Sahra Çölü yaklaşık 2,5 milyon yıl önce kuruldu ve 9,06 milyon kilometrekare alanıyla dünyanın en büyük kumlu çölüdür.
Şu anda, bu bölgedeki iklim koşulları çok sert, bu da burayı gezegendeki canlılar için en uygun olmayan yerlerden biri yapıyor.
İstatistiklere göre, bu bölgede yaklaşık 2,5 milyon kişi var, kilometre kare başına 0,4'ten az kişi var.

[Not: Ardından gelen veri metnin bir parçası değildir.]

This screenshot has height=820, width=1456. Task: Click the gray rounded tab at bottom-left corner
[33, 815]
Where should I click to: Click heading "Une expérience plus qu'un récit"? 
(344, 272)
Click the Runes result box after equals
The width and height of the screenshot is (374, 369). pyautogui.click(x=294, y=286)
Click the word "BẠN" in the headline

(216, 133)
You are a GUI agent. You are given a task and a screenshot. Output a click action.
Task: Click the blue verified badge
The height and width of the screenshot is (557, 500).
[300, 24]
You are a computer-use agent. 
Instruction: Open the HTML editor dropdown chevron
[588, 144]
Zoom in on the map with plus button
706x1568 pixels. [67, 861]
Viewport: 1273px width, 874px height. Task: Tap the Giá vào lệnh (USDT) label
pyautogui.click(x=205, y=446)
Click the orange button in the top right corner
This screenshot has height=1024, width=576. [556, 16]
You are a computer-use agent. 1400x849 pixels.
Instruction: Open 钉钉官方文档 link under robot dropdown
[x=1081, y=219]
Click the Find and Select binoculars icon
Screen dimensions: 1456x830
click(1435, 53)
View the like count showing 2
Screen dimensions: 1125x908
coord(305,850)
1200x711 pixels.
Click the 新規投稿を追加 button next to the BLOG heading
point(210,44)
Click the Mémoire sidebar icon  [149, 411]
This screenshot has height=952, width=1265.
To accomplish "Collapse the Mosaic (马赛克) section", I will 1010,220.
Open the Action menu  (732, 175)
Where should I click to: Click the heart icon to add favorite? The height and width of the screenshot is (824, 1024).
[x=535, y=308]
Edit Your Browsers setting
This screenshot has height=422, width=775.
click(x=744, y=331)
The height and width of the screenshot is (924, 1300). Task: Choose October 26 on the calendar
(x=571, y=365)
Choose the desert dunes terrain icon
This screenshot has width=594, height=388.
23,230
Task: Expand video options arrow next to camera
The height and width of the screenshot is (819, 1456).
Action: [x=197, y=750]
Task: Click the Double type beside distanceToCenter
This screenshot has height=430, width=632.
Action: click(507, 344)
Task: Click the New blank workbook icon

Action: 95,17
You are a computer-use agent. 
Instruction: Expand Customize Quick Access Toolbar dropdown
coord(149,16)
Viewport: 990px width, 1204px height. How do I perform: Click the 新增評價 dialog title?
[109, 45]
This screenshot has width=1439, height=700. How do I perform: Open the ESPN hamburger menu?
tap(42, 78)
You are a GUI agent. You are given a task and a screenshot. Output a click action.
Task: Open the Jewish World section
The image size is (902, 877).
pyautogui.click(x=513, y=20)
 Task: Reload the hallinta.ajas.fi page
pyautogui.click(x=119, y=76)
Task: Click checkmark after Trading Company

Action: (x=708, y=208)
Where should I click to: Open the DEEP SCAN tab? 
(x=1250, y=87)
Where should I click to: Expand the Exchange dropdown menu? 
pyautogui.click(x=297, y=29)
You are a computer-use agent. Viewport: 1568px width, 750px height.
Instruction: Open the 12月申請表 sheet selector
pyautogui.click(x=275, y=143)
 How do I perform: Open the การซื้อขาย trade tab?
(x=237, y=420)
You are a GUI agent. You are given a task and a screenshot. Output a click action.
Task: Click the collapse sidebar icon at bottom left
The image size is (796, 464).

(Sahra Çölü-Berberilerden gelen göçebeler)
(Sahra Çölü Kralı-Mavi Şövalye Berberi.)
Ancak şaşırtıcı olan, bu çorak arazide aşırı kuraklık ve su kıtlığı, çatlak topraklar ve kıt bitkilerle müreffeh bir antik uygarlığın doğmasıdır.
Çöldeki birçok güzel ve renkli büyük boyutlu duvar resimleri, bu eski uygarlığın kristalleşmesi ve varlığının kanıtıdır.
Birçok hayvan resmi, duvar resimlerinde, çeşitli poz ve şekillerde tasvir edilmiştir ve görüntüler gerçeğe benzer. Dikkatli bir şekilde avlanan avcılar var, korktuktan sonra boşaltılan hayvanlar.
Resim becerileri, aynı dönemdeki herhangi bir eski uygarlıkla karşılaştırılabilecek kadar olağanüstüdür.
"Gördüğünüz şey boyanabilir." Bu duvar resimlerinden, antik Sahra'nın doğal görünümü oldukça güvenilir bir şekilde çıkarılabilir. Örneğin, bazı duvar resimlerinde, Sahra'da sürekli akan nehirlerin olduğunu gösteren suaygırları avlayan kanolar vardır.
O zamanlar Sahra Çölü, "rüzgârla uçuşan otlarla, alçak sığır ve koyunlarla" muhteşem bir otlaktı.
(Kuzey Sahra Çölü'ndeki "Vulcan Tinder" duvar resmi)
(Sahra Çölü'ndeki tarih öncesi petroglifler; avcılar, inekler, zürafalar vb.)
(Tarih öncesi kaya resimleri; çobanlar, koyunlar, inekler vb.)
Açıktır ki, Sahra Çölü uzun bir çölleşme sürecidir.Buradaki iklim yüzbinlerce yıl önce nispeten ılıman ve nemliydi ve birçok nehir var. Bununla birlikte, iklim bundan sonra önemli ölçüde değiştikçe, tüm alan yavaş yavaş çölleşti.
(Sahra Çölü'ndeki Vaha.)
Geçen yüzyılda bu çölleşme eğiliminin gittikçe daha ciddi hale geldiğini belirtmekte fayda var. Sahra'nın güneyinde çöl, her yıl ortalama 10.000 kilometre kareden fazla genişliyor ve ayrıca kuzeyde 1.000 kilometre kareye ulaşıyor.
Çölleşmenin artan şiddetinin iklimle bir ilgisi var ve yerel nüfusun hızlı büyümesi ve ormanların ve otlakların sürekli tahribatı ile büyük bir ilişkisi var.
Sözde "yaşam değişimleri" bir zaman ölçeğini büyütür ve insan uygarlığının 5.000 yıllık kısa tarihi, uzun zaman nehrinde yalnızca kısa bir andır.